ネコ屋敷

175 :アマガエル :2006/08/12(土) 01:52:30 ID:t8XqDnsGO
10年くらい前、私が害虫駆除の営業をしていた頃の怖い体験です。 
その日に伺う予定だったお宅は以前にウチでシロアリ消毒をしているお客さまでした。 
私は訪問する前に前回の調査表を確認すると、備考欄に「ネコ屋敷注意!」と書いてありました。 
色んなお客がいるので、私は「ああ、そういうタイプのお客さんか…」と思った程度であまり気にしていませんでした。 

約束の時間になり、私はお客さまのお宅に伺いました。 
外から見る限りでは、築10年も経っていない、その辺りでは割と大きな2階建て物件です。 
ただ手入れしている様子はなく、庭は荒れ放題でした。 
インターホンを押すとすぐに家主が現れました。ひと目でお気の毒とわかる感じの猫ババアでした。 
(現在の訪問販売法には明らかに抵触するであろう、正しい自己判断を行うことが難しい方でした>猫ババア) 
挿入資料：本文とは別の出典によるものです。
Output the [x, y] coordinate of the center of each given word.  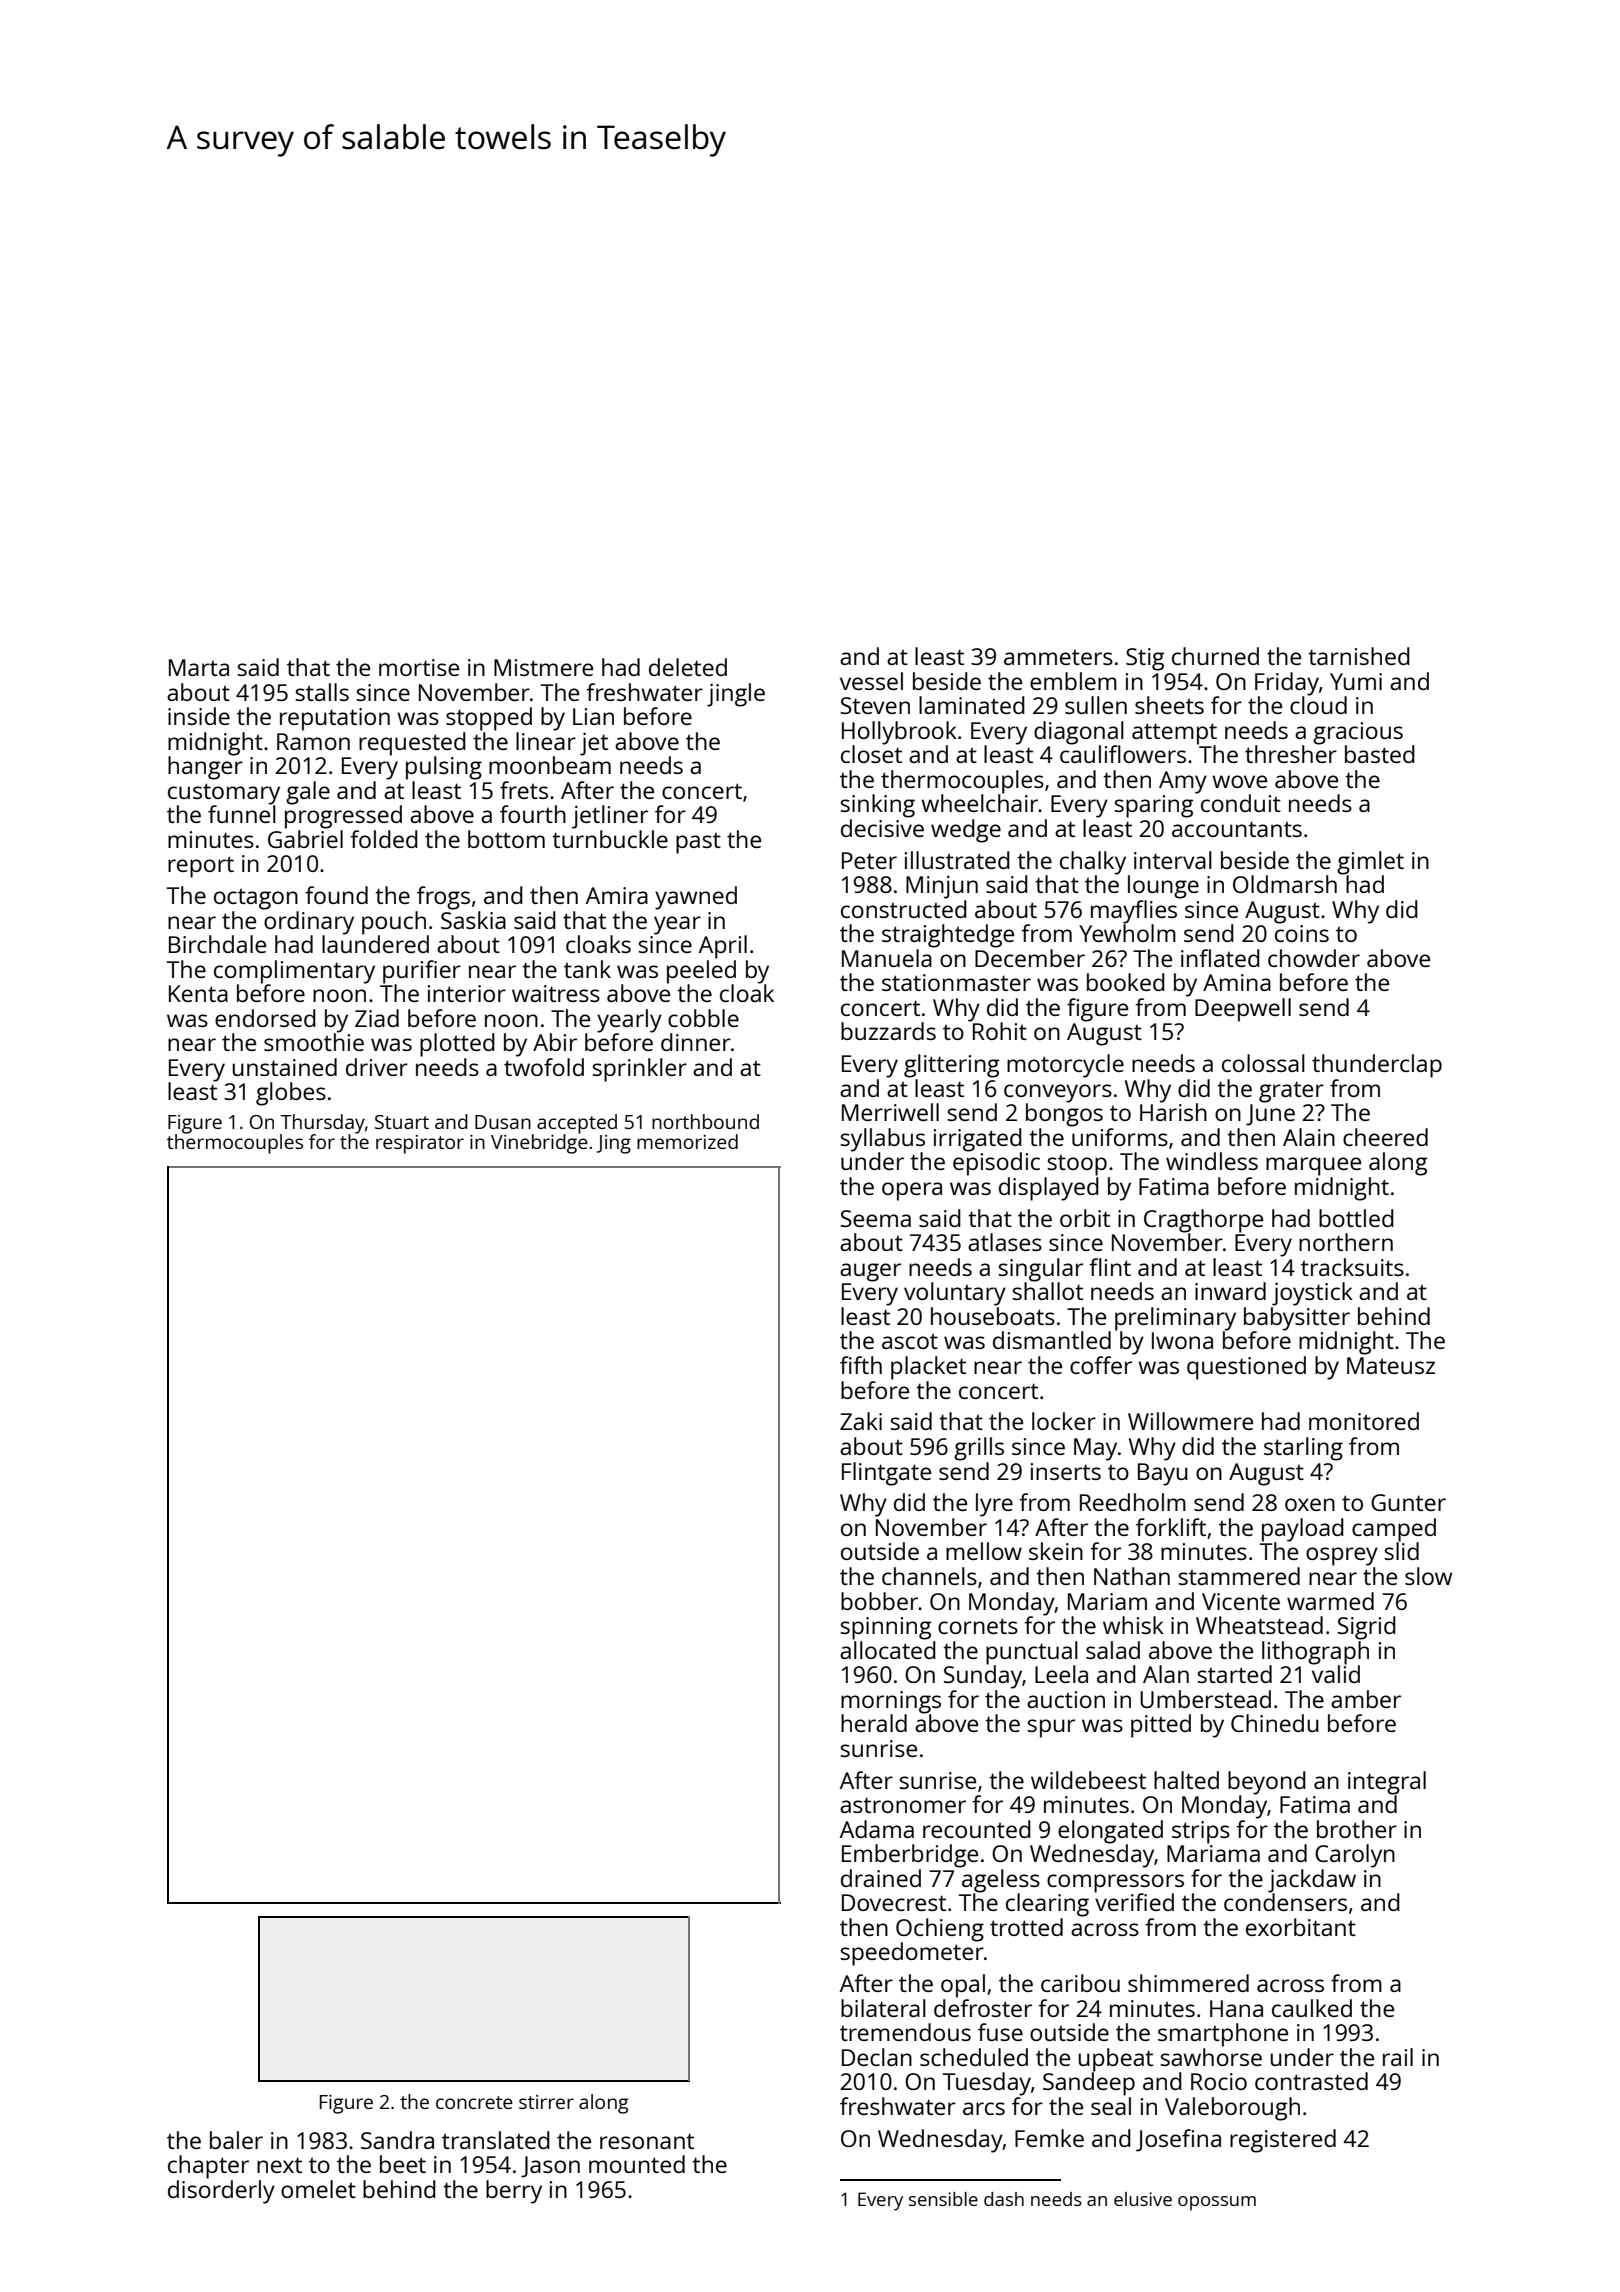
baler [236, 2140]
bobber [879, 1601]
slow [1428, 1576]
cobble [703, 1018]
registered [1283, 2141]
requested [412, 744]
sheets [1169, 705]
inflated [1220, 958]
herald [874, 1723]
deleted [688, 667]
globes [291, 1094]
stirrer [546, 2102]
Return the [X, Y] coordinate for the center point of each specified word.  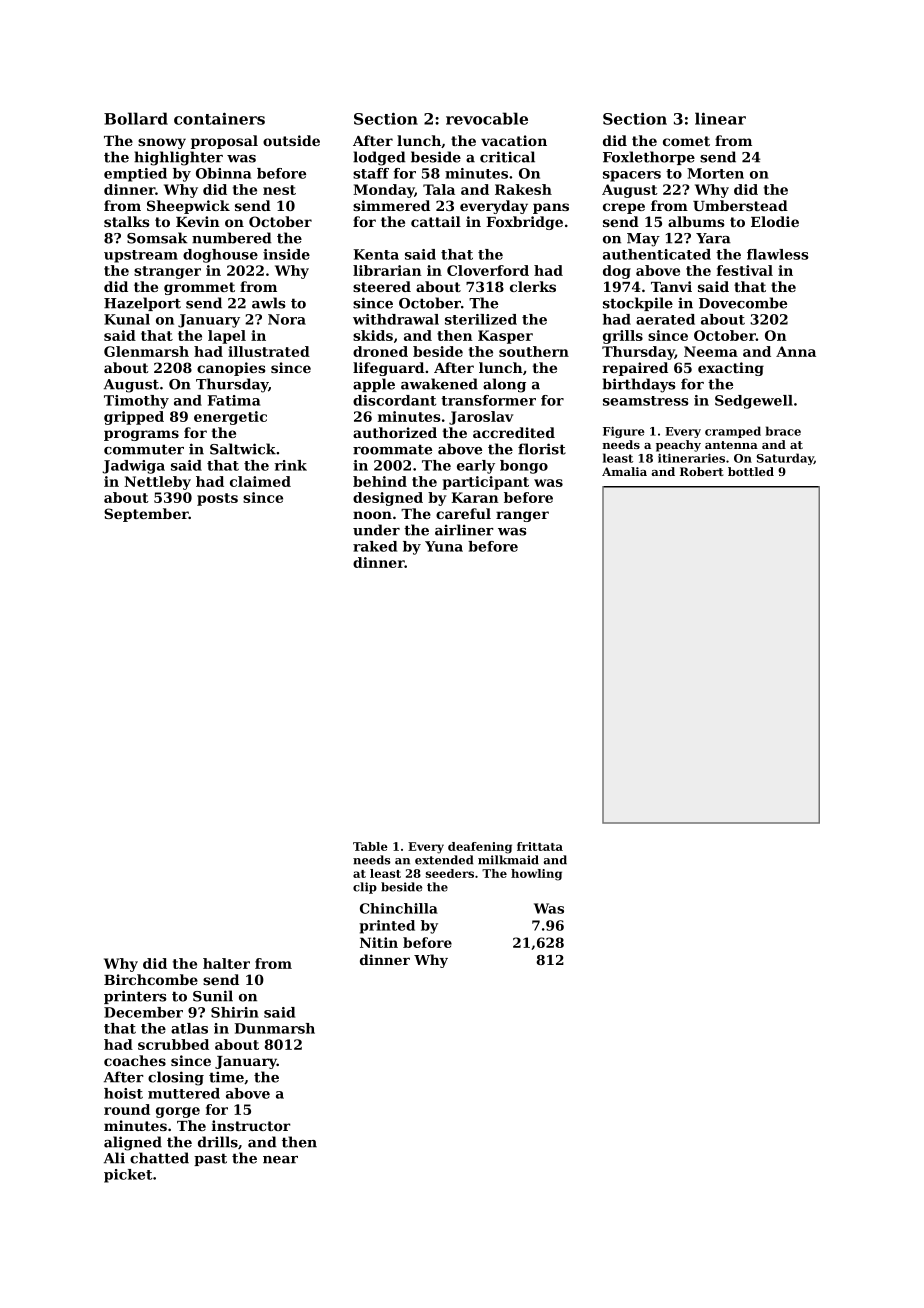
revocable [487, 118]
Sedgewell [754, 402]
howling [536, 875]
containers [219, 118]
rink [290, 465]
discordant [394, 400]
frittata [540, 846]
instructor [251, 1125]
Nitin [379, 942]
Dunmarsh [275, 1028]
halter [226, 963]
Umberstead [740, 205]
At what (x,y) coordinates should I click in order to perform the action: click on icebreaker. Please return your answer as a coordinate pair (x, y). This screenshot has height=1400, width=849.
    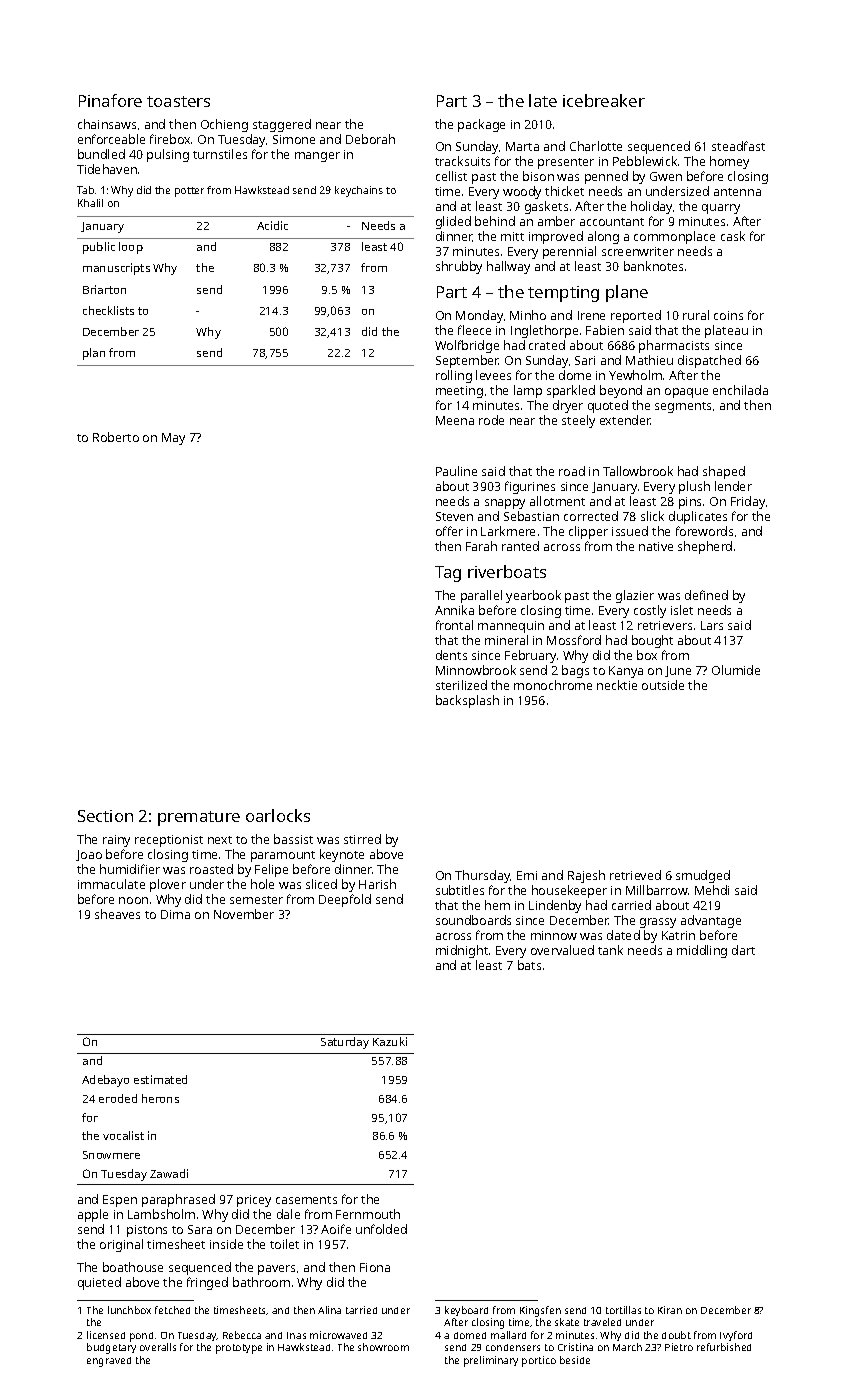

玄関を開けた瞬間から既に動物を飼っている家の特有の臭いがしました。 
家の中は雑然としていて、床は足が張り付くほどにベタベタしていました。さらに強烈な臭いのため鼻で呼吸はできず、目が痛いくらいです。 
部屋のあちらこちらにネコがいます。通された部屋に5-6匹、途中にも2-3匹いたのに加え、 
気配や鳴き声を入れると裕に倍以上はいる感じです。 
猫ババアがお茶を入れてくれましたが、飲む気にはなれませんでした。 

私は長居は無用とさっそく仕事に掛かりました。作業衣に着替え床下に潜ります。 
…ネコは死ぬとき姿を隠すって言いますよね?どこに消えると思います?床下にいました、 
防毒マスクのおかげで臭いこそわかりませんが、たぶん想像を絶する臭いだったはずです。 
だってそこには、ミイラ化・白骨化したものから、まだ新しい死骸・腐り掛けのものまで、確認できるものだけでも14匹のネコ達がいたのですから… 
私はすぐにでも逃げ出したい気持ちでしたが、床下の状況を猫ババアに説明し 
「このままでは不衛生だから、もう一度しっかり消毒をした方がよい」旨を伝えました。 

すると意外にも猫ババアは「ネコ達が可哀相、すぐに消毒してあげて」と再契約の運びになったのです。 
そこで受注のため会社に連絡すると「死骸の始末はお前がしてこい、でないと工事は請けられない」と言われました。 
私が床下のネコの数を正確に数えることができたのは、一匹ずつ死骸を集めて回ったからです。 
以上、茨城県H市の「ネコ屋敷」でした。